The Body Where I Was Born
The narrator shares her childhood story with the therapist. The novel begins when the narrator is six. The girl resents her mother for telling her that she is like a cockroach (commenting on her posture) and for forcing her to wear a patch over her eye to improve her vision due to a birth defect in her eye.

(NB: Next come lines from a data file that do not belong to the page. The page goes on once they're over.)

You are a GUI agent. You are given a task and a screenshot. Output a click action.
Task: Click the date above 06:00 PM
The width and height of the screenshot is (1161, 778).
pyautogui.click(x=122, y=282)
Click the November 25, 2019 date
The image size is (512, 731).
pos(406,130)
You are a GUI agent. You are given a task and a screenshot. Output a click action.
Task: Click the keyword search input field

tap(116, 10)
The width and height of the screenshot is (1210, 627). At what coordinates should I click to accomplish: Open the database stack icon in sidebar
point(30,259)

In her childhood years, she saw and learned about things other children did not. Her very liberal parents taught her many things that other children were not familiar with, like intimacy, reproduction, etc. Besides that, she even spent a brief time at a commune, and her parents often socialized with other couples who were in polygamous relationships and didn’t hide it.
Goodreads |
- author: Guadalupe Nettel
- full title: The Body Where I Was Born
- genre: literary fiction, memoir
- country: Mexico
- format/type: booknonfiction
- topics: #unconventionalchildhood
- publisher: Seven Stories Press
- publish date: June 16, 2015
- pages: 175
My Rating of the Book:
- content: 💙💙💙💙
Guadalupe Nettel (born 1973) is a Mexican writer. She was born in Mexico City and obtained a PhD in linguistics from the École des Hautes Études en Sciences Sociales in Paris. She has published in several genres, both fiction and non-fiction.

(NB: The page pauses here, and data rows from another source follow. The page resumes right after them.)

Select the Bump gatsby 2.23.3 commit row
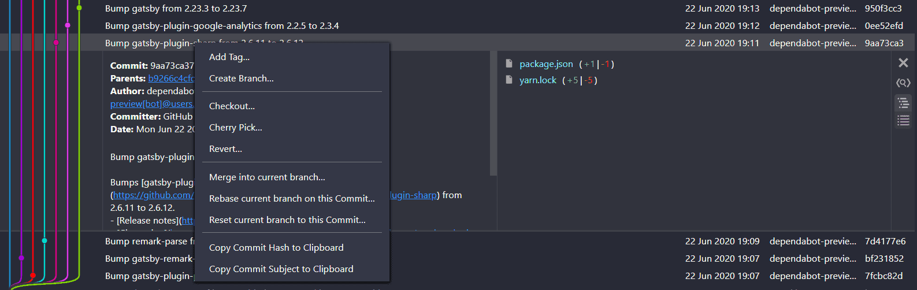Image resolution: width=917 pixels, height=290 pixels. tap(176, 9)
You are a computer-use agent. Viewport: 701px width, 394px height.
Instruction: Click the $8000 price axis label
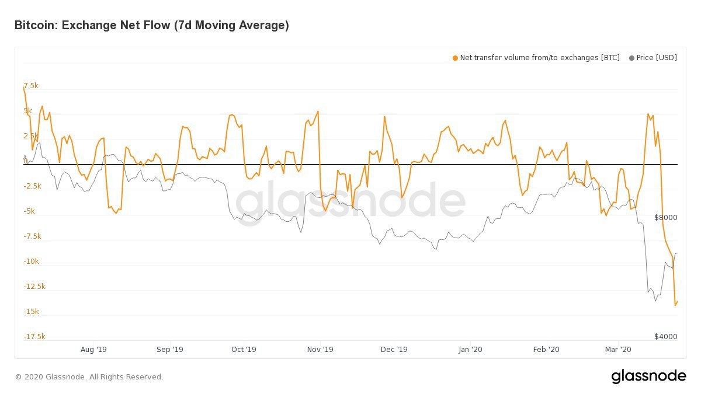pyautogui.click(x=665, y=218)
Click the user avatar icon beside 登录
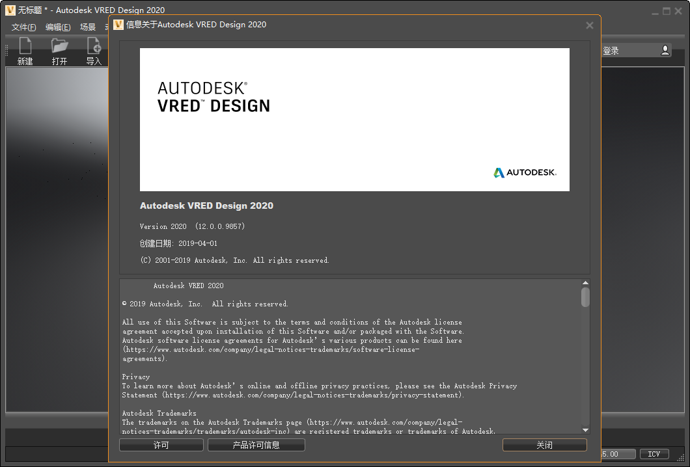Image resolution: width=690 pixels, height=467 pixels. [665, 49]
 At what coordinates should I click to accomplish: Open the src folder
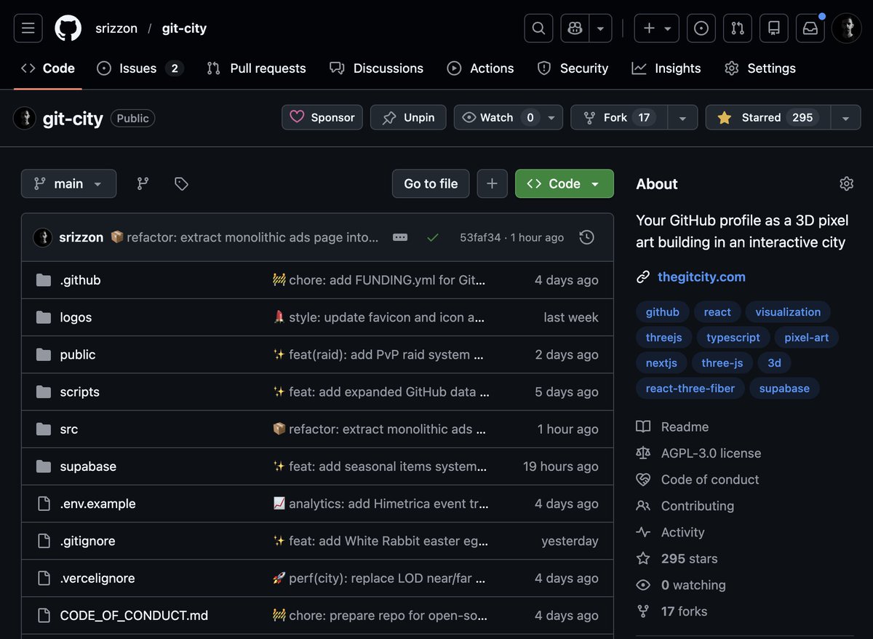[68, 429]
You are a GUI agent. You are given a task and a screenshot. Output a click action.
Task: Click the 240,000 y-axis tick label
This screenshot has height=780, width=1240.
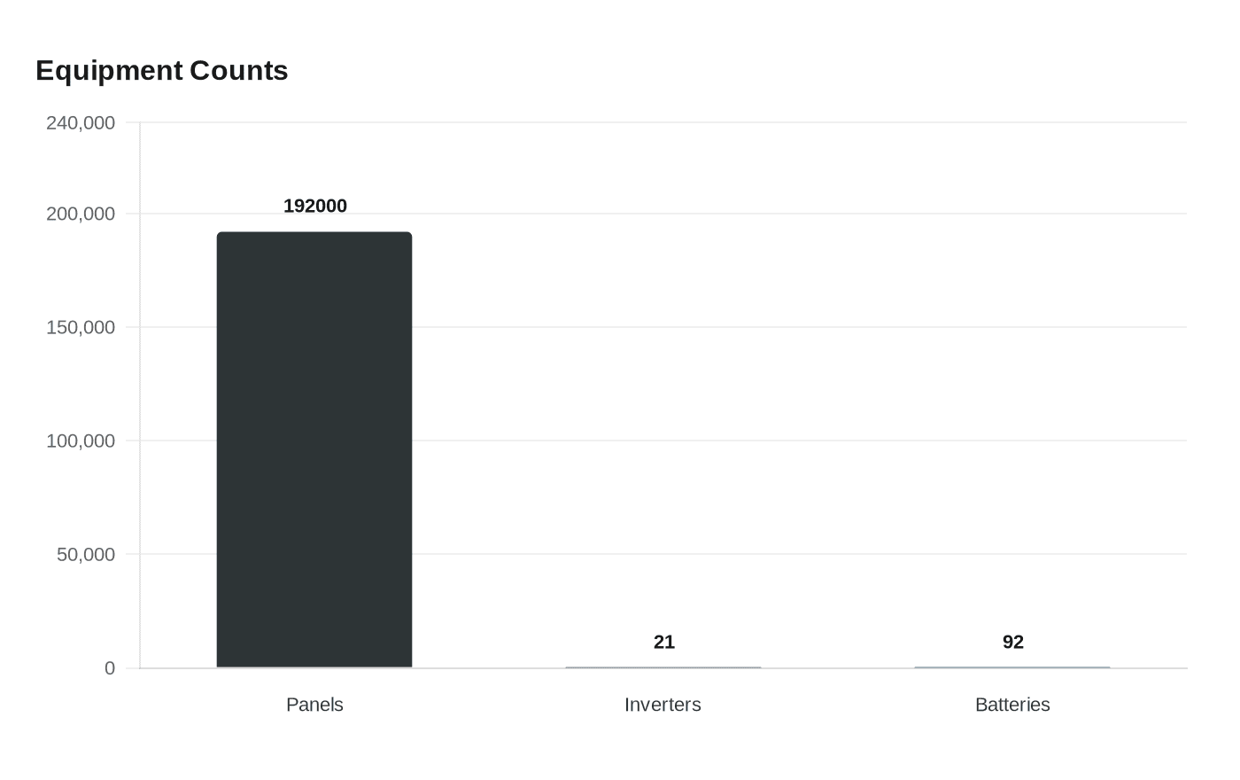[x=81, y=122]

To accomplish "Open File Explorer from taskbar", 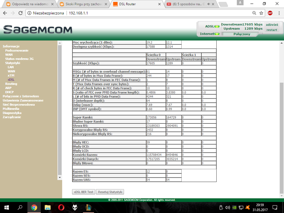I will (x=47, y=207).
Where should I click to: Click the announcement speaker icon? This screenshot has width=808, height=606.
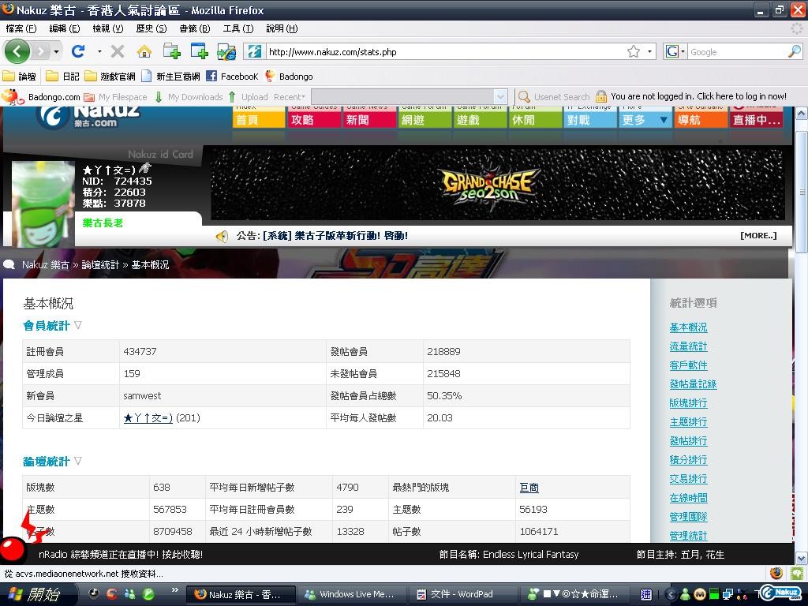tap(222, 236)
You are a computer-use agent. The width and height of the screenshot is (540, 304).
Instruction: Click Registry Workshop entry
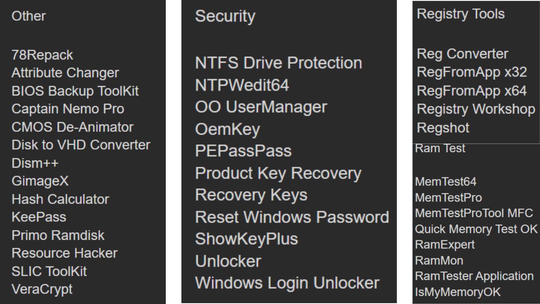coord(475,109)
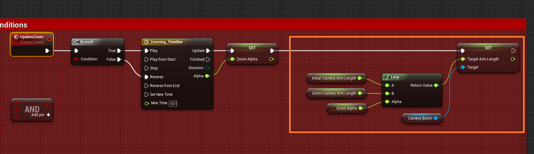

Nettel is a prolific author and a regular contributor to both Spanish- and French-language magazines, including Letras Libres, Hoja por hoja, L'atelier du roman, and L'inconvénient. In 2006 she was voted one of thirty-nine most important Latin American writers under the age of thirty-nine at the Bogotá Hay Festival.
She has lived in Montreal and Paris, and is now based in Barcelona, where she works as a translator and holds writing seminars and a workshop on Potential Literature (based on the French Oulipo). She is the author of Juegos de artificio [False Games], Les jours fossiles [Fossil Days], Pétalos y otras historias incómodas [Petals and other Awkward Stories], and El huésped [The Host], and the recipient of the Premio Herralde, third place, for El huésped, and the 2008 Premio Antonin Artaud and the 2007 Gilbert Owen Short Story Prize in Mexico for Pétalos.
Guadalupe Nettel’s stories have been described as “marvellous” by the distinguished Colombian author Juan Gabriel Vázquez, and the critic Juan Ignacio Boido has praised Nettel’s creation of “a universe where Roberto Bolaño’s visceral poets rub shoulders with the fragile but unbreakable women of Haruki Murakami.”